Stored records
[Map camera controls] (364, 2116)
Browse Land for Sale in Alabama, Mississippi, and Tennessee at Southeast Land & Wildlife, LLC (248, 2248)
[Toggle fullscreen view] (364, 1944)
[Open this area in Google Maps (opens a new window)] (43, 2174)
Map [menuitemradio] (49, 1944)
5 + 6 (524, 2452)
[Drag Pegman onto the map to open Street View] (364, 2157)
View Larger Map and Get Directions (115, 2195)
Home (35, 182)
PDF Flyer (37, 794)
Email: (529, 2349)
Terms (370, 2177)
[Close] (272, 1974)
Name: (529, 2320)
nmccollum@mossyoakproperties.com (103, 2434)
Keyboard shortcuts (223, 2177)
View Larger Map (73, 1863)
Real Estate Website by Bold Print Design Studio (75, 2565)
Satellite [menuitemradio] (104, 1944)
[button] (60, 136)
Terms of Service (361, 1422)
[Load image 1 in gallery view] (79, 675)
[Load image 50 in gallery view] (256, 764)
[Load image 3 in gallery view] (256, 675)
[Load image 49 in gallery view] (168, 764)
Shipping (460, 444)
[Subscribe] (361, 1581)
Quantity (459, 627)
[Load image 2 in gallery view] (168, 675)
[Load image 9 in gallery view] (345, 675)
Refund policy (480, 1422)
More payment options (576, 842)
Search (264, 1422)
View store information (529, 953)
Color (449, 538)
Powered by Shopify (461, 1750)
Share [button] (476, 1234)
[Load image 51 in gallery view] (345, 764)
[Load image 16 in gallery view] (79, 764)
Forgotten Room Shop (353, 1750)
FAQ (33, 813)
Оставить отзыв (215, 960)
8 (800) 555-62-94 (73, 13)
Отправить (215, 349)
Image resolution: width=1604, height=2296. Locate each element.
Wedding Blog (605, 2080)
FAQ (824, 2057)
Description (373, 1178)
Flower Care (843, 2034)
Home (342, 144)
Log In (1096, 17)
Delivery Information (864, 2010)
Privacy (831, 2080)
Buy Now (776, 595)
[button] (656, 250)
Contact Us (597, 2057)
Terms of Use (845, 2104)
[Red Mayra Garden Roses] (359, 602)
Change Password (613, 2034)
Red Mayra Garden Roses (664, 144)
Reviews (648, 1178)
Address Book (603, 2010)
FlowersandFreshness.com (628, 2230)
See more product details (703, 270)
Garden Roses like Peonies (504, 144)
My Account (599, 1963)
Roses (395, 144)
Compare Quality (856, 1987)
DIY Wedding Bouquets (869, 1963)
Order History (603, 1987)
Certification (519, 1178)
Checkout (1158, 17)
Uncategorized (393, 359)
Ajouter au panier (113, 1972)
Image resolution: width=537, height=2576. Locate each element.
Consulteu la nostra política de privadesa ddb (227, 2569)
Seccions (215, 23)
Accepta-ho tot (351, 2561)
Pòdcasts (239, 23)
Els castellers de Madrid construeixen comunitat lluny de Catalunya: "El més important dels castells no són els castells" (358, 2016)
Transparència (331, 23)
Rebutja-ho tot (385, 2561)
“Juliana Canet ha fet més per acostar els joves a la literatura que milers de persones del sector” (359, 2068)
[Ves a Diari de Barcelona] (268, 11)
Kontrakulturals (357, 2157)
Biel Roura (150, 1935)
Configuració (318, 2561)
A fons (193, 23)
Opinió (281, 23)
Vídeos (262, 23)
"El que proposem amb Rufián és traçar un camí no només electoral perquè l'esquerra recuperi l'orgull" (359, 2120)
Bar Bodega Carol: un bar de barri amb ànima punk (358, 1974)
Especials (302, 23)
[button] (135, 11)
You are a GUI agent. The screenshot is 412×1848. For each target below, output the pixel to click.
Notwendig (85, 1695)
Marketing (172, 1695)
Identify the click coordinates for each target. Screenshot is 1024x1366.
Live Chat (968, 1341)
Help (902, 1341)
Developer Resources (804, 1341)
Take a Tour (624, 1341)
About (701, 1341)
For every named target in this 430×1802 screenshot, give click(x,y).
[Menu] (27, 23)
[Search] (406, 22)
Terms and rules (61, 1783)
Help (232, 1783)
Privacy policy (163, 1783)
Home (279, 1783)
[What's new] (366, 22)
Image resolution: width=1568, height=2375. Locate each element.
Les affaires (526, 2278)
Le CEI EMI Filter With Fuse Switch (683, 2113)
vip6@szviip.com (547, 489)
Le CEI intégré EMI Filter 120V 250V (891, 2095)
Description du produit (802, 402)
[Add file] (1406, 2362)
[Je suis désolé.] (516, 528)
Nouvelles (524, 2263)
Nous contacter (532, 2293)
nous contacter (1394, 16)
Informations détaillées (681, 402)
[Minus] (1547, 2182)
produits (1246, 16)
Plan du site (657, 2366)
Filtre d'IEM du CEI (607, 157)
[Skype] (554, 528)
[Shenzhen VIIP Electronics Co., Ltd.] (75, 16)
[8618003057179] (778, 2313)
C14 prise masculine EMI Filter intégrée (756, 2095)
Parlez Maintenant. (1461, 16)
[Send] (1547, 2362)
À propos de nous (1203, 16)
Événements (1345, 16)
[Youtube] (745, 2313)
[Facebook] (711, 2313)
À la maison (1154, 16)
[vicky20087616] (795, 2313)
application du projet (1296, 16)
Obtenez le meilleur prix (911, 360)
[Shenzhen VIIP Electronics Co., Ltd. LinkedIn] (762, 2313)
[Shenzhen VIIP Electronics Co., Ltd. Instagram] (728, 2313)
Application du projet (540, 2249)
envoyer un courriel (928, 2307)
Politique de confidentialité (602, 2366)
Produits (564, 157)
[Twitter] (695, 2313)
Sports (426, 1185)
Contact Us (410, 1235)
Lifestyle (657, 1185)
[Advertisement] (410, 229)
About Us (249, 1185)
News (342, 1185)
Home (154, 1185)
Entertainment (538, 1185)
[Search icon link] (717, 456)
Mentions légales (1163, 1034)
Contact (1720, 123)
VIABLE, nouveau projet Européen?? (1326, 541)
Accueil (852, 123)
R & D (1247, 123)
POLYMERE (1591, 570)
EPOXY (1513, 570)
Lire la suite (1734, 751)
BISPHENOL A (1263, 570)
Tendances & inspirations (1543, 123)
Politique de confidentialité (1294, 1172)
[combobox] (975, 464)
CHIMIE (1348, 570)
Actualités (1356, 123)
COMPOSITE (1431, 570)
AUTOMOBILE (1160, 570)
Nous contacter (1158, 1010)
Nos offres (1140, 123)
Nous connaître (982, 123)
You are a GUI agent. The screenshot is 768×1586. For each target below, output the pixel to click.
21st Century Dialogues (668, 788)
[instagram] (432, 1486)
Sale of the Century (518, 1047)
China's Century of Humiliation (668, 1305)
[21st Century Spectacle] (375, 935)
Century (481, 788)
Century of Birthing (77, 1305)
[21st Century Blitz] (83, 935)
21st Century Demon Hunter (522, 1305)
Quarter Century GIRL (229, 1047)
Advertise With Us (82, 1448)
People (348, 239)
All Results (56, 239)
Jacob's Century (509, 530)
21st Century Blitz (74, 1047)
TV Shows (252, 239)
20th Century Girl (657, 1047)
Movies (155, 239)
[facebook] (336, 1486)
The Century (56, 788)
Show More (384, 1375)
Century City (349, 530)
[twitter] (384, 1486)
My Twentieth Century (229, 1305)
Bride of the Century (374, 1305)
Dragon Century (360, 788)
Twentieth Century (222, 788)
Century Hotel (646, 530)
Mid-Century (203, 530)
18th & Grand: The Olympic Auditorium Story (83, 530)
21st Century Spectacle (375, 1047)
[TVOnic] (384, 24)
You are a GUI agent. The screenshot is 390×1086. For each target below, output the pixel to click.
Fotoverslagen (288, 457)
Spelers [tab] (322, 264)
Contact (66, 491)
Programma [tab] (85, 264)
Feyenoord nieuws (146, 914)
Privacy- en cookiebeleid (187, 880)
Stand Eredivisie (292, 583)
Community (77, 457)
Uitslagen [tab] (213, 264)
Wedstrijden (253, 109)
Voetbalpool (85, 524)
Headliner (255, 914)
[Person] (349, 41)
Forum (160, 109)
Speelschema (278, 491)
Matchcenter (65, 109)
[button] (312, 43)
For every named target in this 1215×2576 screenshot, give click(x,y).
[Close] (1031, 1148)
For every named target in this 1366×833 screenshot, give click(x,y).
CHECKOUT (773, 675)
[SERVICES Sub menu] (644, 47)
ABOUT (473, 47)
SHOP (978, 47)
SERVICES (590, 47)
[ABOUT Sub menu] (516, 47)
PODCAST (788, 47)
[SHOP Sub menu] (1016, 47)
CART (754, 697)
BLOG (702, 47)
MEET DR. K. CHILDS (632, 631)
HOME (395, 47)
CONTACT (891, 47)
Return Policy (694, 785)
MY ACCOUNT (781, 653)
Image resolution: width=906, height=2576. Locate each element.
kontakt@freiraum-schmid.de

### Prompt:
In the entries above, find the line with "Email: (529, 2349)" and the line with "[Load image 9 in gallery view] (345, 675)", then set down exactly those two and every line between them, nothing else.

### Solution to this exercise:
Email: (529, 2349)
Terms (370, 2177)
[Close] (272, 1974)
Name: (529, 2320)
nmccollum@mossyoakproperties.com (103, 2434)
Keyboard shortcuts (223, 2177)
View Larger Map (73, 1863)
Real Estate Website by Bold Print Design Studio (75, 2565)
Satellite [menuitemradio] (104, 1944)
[button] (60, 136)
Terms of Service (361, 1422)
[Load image 1 in gallery view] (79, 675)
[Load image 50 in gallery view] (256, 764)
[Load image 3 in gallery view] (256, 675)
[Load image 49 in gallery view] (168, 764)
Shipping (460, 444)
[Subscribe] (361, 1581)
Quantity (459, 627)
[Load image 2 in gallery view] (168, 675)
[Load image 9 in gallery view] (345, 675)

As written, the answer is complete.